Speed of Euler, Verlet and RK4 with loads of objects

Started by
23 comments, last by Raghar 16 years, 10 months ago
Hi guys, here's a little question I'm sure some of you will be able to respond in under 5 secs... I'm going to implement game that resembels Gish physics (you know, Jacobsen-like Verlets with relaxation etc), and now I'm prototyping some physics code. First, I solved FPS independent movement using technique presented by http://www.gaffer.org/game-physics/fix-your-timestep/ and everything works fine using Euler, RK4 and Verlet integration schemes. Objects move on the screen smoothly, without any visible jerking etc. So far so good. However, problems arise when I throw a "few" more objects - the framerate drops very badly at even moderate numbers. Obviously, I'm testing the stuff in release mode and here are some sample values:

Euler:      350 objects at 30 fps 
Verlet:     330 objects at 30fps
RK4:        70 objects at 30fps, drops below 5 with ~100 objects
It runs at ~500 fps with 1 object for all integration schemes. (yup, no vsync) Here's code I use for integration:

  // ------------- RK4
  {
    previous = current;

    Derivative2d a = Evaluate(current, t);
    Derivative2d b = Evaluate(current, t, dt*0.5f, a);
    Derivative2d c = Evaluate(current, t, dt*0.5f, b);
    Derivative2d d = Evaluate(current, t, dt, c);

    const float dxdt = 1.0f/6.0f * (a.d_pos.x + 2.0f*(b.d_pos.x + c.d_pos.x) + d.d_pos.x);
    const float dydt = 1.0f/6.0f * (a.d_pos.y + 2.0f*(b.d_pos.y + c.d_pos.y) + d.d_pos.y);

    const float dvxdt = 1.0f/6.0f * (a.d_vel.x + 2.0f*(b.d_vel.x + c.d_vel.x) + d.d_vel.x);
    const float dvydt = 1.0f/6.0f * (a.d_vel.y + 2.0f*(b.d_vel.y + c.d_vel.y) + d.d_vel.y);

    current.pos.x = current.pos.x + dxdt*dt;
    current.pos.y = current.pos.y + dydt*dt;

    current.vel.x = current.vel.x + dvxdt*dt;
    current.vel.y = current.vel.y + dvydt*dt;
   }

  // ------------- Euler
   {
    previous = current;

    Derivative2d a = Evaluate(current, t);
    
    current.pos.x = current.pos.x + a.d_pos.x*dt;
    current.pos.y = current.pos.y + a.d_pos.y*dt;

    current.vel.x = current.vel.x + a.d_vel.x*dt;
    current.vel.y = current.vel.y + a.d_vel.y*dt;
   }    

 // ------------- Verlet
 

 {
  Vector2 tmp = state.pos_current;
  state.pos_current = (state.pos_current * 2 - state.pos_previous) + state.acceleration * (dt * dt);	
  state.pos_previous = tmp;
  state.acceleration.Set(0,0);
 }


 // --- for curious ones

Derivative2d TEntity :: Evaluate( const State2d & _initial, float t )
 {
	Derivative2d output;
	output.d_pos.x = _initial.vel.x;
	output.d_pos.y = _initial.vel.y;

	Acceleration(_initial, t, output ); // now does nothing
	return output;
 }



Here's the main loop:

  float new_time = timer->GetTime();
  float delta_time = new_time - current_time;
  current_time = new_time;

  accumulator += delta_time;

  while (accumulator >= dt) // dt = 0.01
   {
    for (EntitiesItor itor = entities.begin(); itor != entities.end(); ++itor)           
     (*itor)->Integrate(t, dt);
      
    t += dt;
    accumulator -= dt;          
   }

  const float alpha = accumulator / dt;

  State2d state;

  for (EntitiesItor itor = entities.begin(); itor != entities.end(); ++itor)
   {         
    (*itor)->Update();
    (*itor)->Render(renderer, (*itor)->Interpolate(alpha));
   } 


Does anyone have any ideas why this works so slow?

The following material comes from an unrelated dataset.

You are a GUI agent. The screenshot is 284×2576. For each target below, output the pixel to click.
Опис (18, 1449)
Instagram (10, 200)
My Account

I don't believe that today powerful computers that run things like Unreal 3 or Crysis on >30 fps could have problems moving a few dozens of objects, without any collision detection / collision resolving / any other activity taking place, so there's either sth inherently bad with my code, or that's the hard truth I'll have to accept. I tried removing the rendering of objects, and it raised fps by only a few percent, so obviously I'm not GPU but CPU bound. Also, I have AMD 3500+ with plenty of DDR2 RAM, Radeon X1600 which is not that bad, so IMHO slow computer config is not the case.
Advertisement
The RK4 method seems to be performing quite well, considering how much arithmetic is involved. Rough calculations show that in your case, it is only 5x slower than Euler (5 == 350/70).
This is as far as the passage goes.